---------- Excerpted text ----------

State ex rel. McDougald v. Greene

Decision Date14 July 2020
Docket NumberNo. 2019-0880,2019-0880
Citation2020 Ohio 3686,161 N.E.3d 575,161 Ohio St.3d 130
Parties The STATE EX REL. MCDOUGALD v. GREENE.
CourtOhio Supreme Court

Jerone McDougald, pro se.

Dave Yost, Attorney General, and Tracy L. Bradford, Assistant Attorney General, for respondent.

Per Curiam.

{¶ 1} Relator, Jerone McDougald, filed this original action for a writ of mandamus to compel respondent, Larry Greene, the administrative assistant for the warden at the Southern Ohio Correctional Facility ("SOCF"), to produce two public records. For the reasons explained below, we deny the writ as moot and deny McDougald's requests for an award of court costs and for statutory damages. In addition, we deny McDougald's motion for leave to amend his complaint and merit brief.

I. BACKGROUND

{¶ 2} On December 5, 2018, McDougald, who had been an inmate at SOCF, submitted a public-records request for a copy of the Department of Administrative Services's general schedule ("the DAS schedule"). And on February 3, 2019, he submitted a second public-records request for a copy of a report that had been filed by Brian Barney on December 20, 2018, concerning a use-of-force incident involving McDougald ("the Barney report").

{¶ 3} Greene, the SOCF official responsible for responding to inmates' public-records requests, notified McDougald that the Barney report did not exist. The record does not indicate what initial response Greene gave, if any, to McDougald's request for the DAS schedule.

{¶ 4} On June 28, 2019, McDougald filed a complaint for a writ of mandamus in this court alleging that Greene had denied both public-records requests. In Greene's answer, he averred that he had provided the DAS schedule to McDougald on July 22, 2019—after McDougald filed the complaint.

Greene continued to assert that the Barney report did not exist. On September 25, we issued an alternative writ and ordered the parties to file briefs and submit evidence in accordance with S.Ct.Prac.R. 12.05. 157 Ohio St.3d 1414, 2019-Ohio-3797, 131 N.E.3d 949.

{¶ 5} Greene submitted his evidence on October 15, which included his own affidavit. In the affidavit, Greene reiterated that he had provided the DAS schedule to McDougald. Greene also attached a "document receipt," which was dated July 22, 2019, and signed by McDougald acknowledging that he had received a copy of the DAS schedule. Greene also asserted once more that the Barney report did not exist.

----------

Translate this sentence from the court opinion above into Spanish: "Greene continued to assert that the Barney report did not exist."

---------- Material provided ----------

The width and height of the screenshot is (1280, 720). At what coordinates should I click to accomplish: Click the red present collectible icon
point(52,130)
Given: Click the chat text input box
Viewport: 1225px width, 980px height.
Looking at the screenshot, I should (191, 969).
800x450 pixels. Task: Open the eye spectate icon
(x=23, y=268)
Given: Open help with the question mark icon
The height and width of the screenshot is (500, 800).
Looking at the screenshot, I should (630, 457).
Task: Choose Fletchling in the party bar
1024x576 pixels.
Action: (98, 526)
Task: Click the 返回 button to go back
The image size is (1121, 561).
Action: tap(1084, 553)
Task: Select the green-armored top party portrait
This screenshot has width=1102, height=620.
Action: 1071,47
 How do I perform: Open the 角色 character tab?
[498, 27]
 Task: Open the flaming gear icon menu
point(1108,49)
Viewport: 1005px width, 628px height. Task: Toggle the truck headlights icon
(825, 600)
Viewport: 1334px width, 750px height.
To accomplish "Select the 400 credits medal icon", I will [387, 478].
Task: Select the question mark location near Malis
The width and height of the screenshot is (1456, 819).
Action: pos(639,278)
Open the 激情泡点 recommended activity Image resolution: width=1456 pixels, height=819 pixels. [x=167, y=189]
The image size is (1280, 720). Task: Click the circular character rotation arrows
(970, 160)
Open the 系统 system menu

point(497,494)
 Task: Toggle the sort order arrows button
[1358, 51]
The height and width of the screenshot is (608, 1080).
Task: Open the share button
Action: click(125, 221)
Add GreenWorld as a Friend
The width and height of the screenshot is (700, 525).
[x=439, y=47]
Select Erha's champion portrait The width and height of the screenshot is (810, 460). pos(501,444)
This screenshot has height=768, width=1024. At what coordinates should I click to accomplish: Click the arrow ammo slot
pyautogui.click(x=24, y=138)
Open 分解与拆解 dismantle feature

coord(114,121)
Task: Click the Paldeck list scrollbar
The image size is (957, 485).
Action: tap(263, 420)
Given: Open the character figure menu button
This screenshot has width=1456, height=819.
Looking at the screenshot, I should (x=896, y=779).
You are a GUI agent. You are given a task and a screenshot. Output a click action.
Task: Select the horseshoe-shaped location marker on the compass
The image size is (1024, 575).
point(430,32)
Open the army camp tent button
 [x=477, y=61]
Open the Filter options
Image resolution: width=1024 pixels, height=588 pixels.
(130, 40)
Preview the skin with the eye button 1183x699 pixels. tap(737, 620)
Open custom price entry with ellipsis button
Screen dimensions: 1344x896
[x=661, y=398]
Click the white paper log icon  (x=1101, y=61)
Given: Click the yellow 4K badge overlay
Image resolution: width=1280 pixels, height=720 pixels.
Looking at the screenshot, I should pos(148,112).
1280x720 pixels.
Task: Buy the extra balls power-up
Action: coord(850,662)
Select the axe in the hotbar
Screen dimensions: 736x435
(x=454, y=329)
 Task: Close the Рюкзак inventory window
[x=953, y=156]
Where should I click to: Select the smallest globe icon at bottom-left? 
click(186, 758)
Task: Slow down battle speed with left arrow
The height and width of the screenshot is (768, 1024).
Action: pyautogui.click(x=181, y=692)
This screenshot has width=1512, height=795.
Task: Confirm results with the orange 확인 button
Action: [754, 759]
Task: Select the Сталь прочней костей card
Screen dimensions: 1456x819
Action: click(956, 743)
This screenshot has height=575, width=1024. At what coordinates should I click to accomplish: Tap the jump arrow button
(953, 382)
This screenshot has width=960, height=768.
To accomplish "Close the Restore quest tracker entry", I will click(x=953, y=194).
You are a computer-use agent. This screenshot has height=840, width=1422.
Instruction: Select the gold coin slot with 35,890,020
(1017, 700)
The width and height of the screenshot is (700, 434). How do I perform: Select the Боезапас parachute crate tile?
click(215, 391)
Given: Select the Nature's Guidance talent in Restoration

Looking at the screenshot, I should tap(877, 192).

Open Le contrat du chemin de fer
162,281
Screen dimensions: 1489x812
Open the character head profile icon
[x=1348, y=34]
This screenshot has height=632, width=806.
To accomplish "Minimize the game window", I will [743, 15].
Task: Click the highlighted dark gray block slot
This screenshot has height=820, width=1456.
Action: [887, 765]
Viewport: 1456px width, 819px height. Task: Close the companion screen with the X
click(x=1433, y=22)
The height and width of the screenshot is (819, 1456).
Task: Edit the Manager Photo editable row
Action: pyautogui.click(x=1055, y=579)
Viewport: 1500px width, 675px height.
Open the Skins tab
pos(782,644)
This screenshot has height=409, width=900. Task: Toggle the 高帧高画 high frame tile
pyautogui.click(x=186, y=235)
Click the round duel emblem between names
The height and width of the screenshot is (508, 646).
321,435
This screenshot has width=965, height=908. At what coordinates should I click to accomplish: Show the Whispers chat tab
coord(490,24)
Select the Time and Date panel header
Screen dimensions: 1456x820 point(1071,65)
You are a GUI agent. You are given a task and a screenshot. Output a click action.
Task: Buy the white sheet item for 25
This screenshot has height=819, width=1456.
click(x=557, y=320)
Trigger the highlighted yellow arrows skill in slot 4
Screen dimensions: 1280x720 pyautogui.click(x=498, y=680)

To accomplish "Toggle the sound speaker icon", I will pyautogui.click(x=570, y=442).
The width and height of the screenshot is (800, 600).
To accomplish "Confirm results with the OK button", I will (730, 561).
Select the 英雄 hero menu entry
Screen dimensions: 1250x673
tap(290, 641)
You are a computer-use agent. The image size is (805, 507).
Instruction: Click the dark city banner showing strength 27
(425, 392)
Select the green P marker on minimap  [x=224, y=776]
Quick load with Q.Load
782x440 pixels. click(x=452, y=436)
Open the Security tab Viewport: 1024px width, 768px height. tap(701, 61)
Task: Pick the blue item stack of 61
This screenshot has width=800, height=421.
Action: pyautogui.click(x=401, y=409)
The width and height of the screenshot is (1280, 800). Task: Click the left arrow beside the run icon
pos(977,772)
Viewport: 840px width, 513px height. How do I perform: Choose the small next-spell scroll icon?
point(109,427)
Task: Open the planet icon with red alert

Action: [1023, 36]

----------

[Result] Greene siguió afirmando que el informe Barney no existía.